### SELECTED EXTRACT
•••
Anyone following this stock?  Spread shareholding. How smart are the directors?  Good strategies, strong and experienced operational management, and understanding of optimal funding mix are critical ingredients of successful mining juniors (cf Oxiana)- does Peak have these?


----------



## Bushman (4 December 2007)

Couple of good recent announcements for PEK. Share price has not reacted and is down 20% today. 

Ann 29/11 - large base metal footprint at Mt Vernon prospect including with anomalous rock chip samples including 6.5% pb. 

Ann 27/11 shallow gold intercepts at Jenny Venn prospect, inc:
2m @ 11.52 g/t
2m @ 11.05 g/t
1m @ 15.31 g/t
1m @ 8.08 g/t

Further drilling will be undertaken to establish JORC to supplement Granny Venn open pit. Open pit mined 2000 when gold price $US 280 per ounce. Mining will be open pit and at low strip ratio. JORC to be delivered mid 2008. 

They also have the Doolgunna prospect where SRF have found CIF iron ore mineralisation (see recent announcement). No mention of this in PEK announcement so this could only be seen as an excercise in 'nearology'. 

Also have uranium and nickel tenements. 

Background:

Shares 43,950,002 
Options 25,925,001

Diluted market cap at 10.5 cps = $7.3. 

Cash per Sep Quarterly less drilling activity is 2m. Gives an EV of approx $5.3m

So low cap explorer with good land holding in WA. 2008 will be a key drilling year for PEK with drill targets identified and 400k committed to drilling program in Dec07 alone. Listed Dec 2006 so results will be expected of mgt. Top 20 own 51%. Worth a look even though announcement action looks like it will be end of Q1 2008. Hard to see it dropping much below a market cap of $5m!


----------



## greggy (14 October 2009)

Today I used my part profits on CYS options to buy into Peak Resources.
I bought 350,000 Peak Resources options. They expire at the end of next year with only 5c to pay.

PEK's market cap is only $10 million, the cheapest exposure in the Doolgunna area followed by CYS with a market cap of around $23 million. 

Peak Resources has today announced its agreed to place 10.6 million shares at an issue price of 8 cents per share to raise gross funds of approximately $850,000.

Shares are to be placed to a small number of qualified investors who are clients of Southern Cross Equities and Shaw Stockbroking.

Funds raised from the placement will be used to meet costs associated with upcoming exploration on the Company ¡ ¯s Three Rivers Project which is situated approximately 130km NNE of Meekatharra in Western Australia and adjacent to Sandfire Resources NL ¡ ¯s recent De Grussa and Conductor
1 discoveries. Funds will also be applied to meet costs associated with the Company's ongoing Tanzanian exploration programmes and working capital requirements
DYOR


----------



## swm79 (14 October 2009)

greggy said:


> Today I used my part profits on CYS options to buy into Peak Resources.
•••
### EXTRACTED INFORMATION
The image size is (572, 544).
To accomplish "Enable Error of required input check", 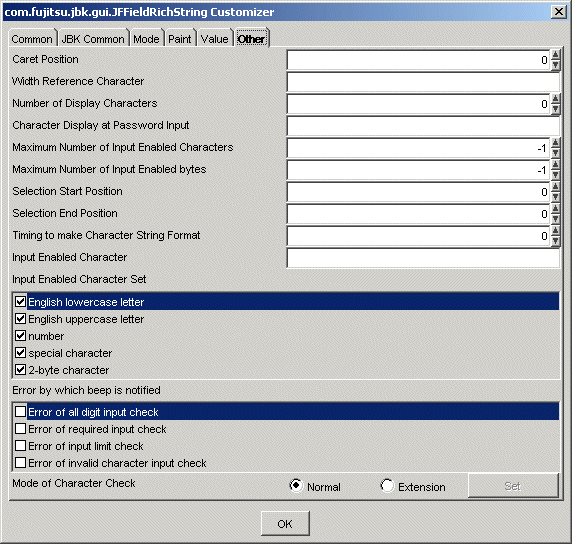I will [20, 429].
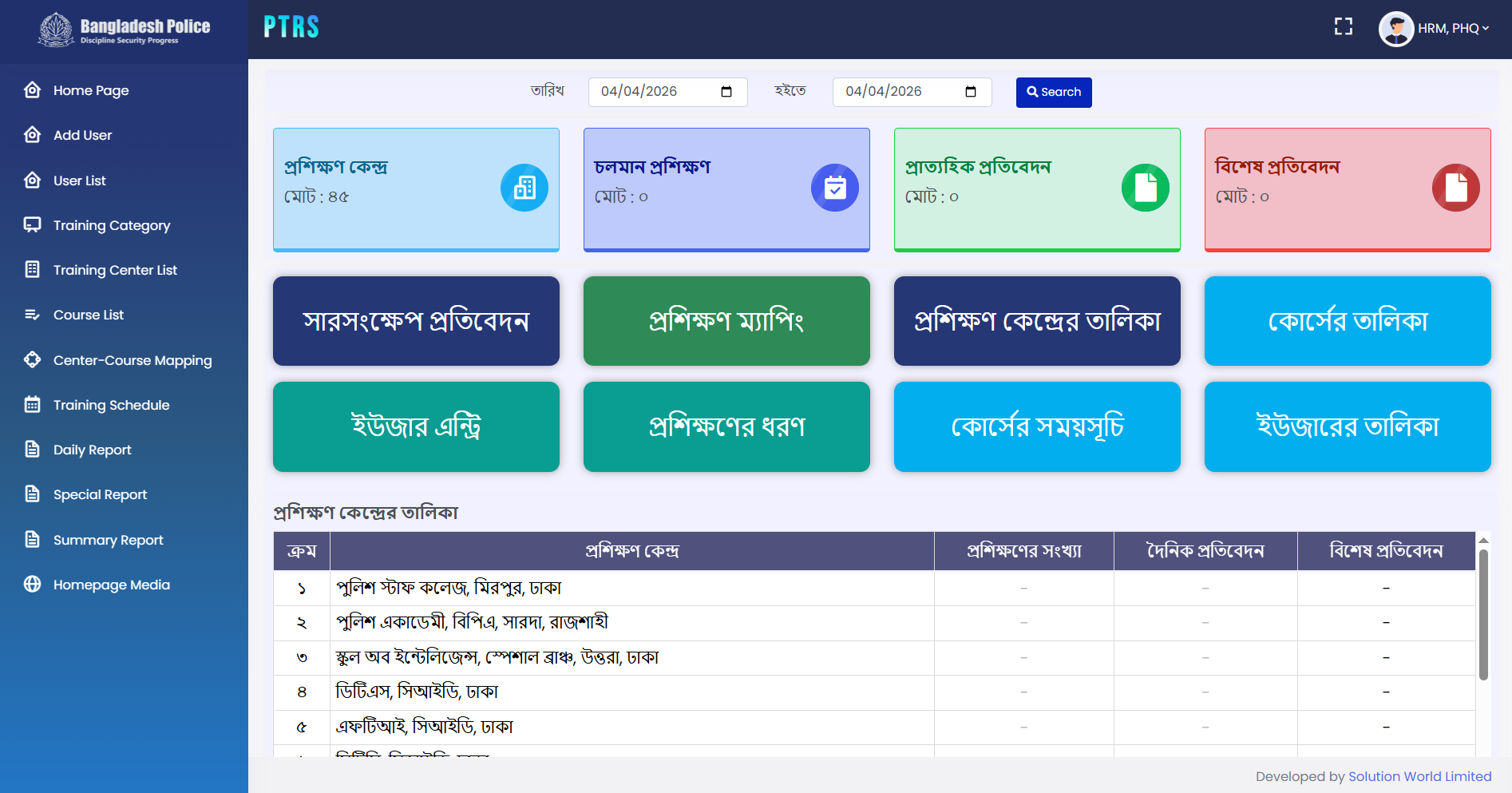Click the user avatar picture
The image size is (1512, 793).
(x=1395, y=29)
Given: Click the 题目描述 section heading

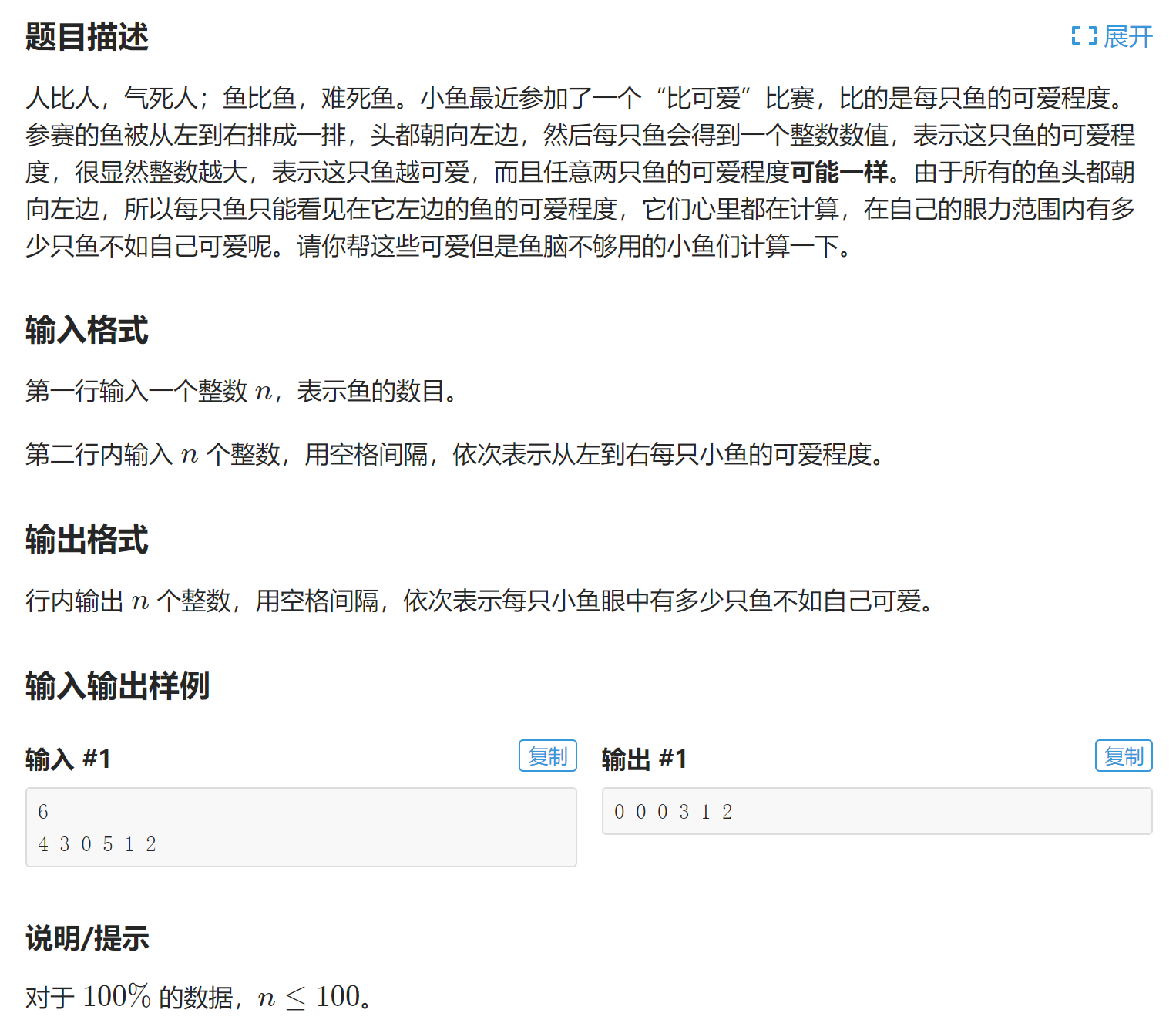Looking at the screenshot, I should point(87,35).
•••
### EXERCISE BRIEF
Continue the Peak Resources forum thread from the point where it stops. The rows come from a separate source and have no connection to the text.

### RESPONSE BOX
> I bought 350,000 Peak Resources options. They expire at the end of next year with only 5c to pay.
> 
> PEK's market cap is only $10 million, the cheapest exposure in the Doolgunna area followed by CYS with a market cap of around $23 million.
> ...




How did you buy the options?

They don't come up as a listing... actually there is PEKO but states that it cannot be found


----------



## greggy (14 October 2009)

swm79 said:


> How did you buy the options?
> 
> They don't come up as a listing... actually there is PEKO but states that it cannot be found



Hi swm79,

Peak Resources (PEK) options do exist. Please try PEKOA. I bought them earlier this afternoon.
DYOR


----------



## greggy (16 October 2009)

rang Mark Maine, MD of PEK, after 6pm on Wednesday night to speak to him about the company.
I informed him that the company had maintained a low profile compared to other companies in the Doolgunna area. Mark told me that they initially had a very cautious view of the SFR discovery and that Tanzania had been a higher priority.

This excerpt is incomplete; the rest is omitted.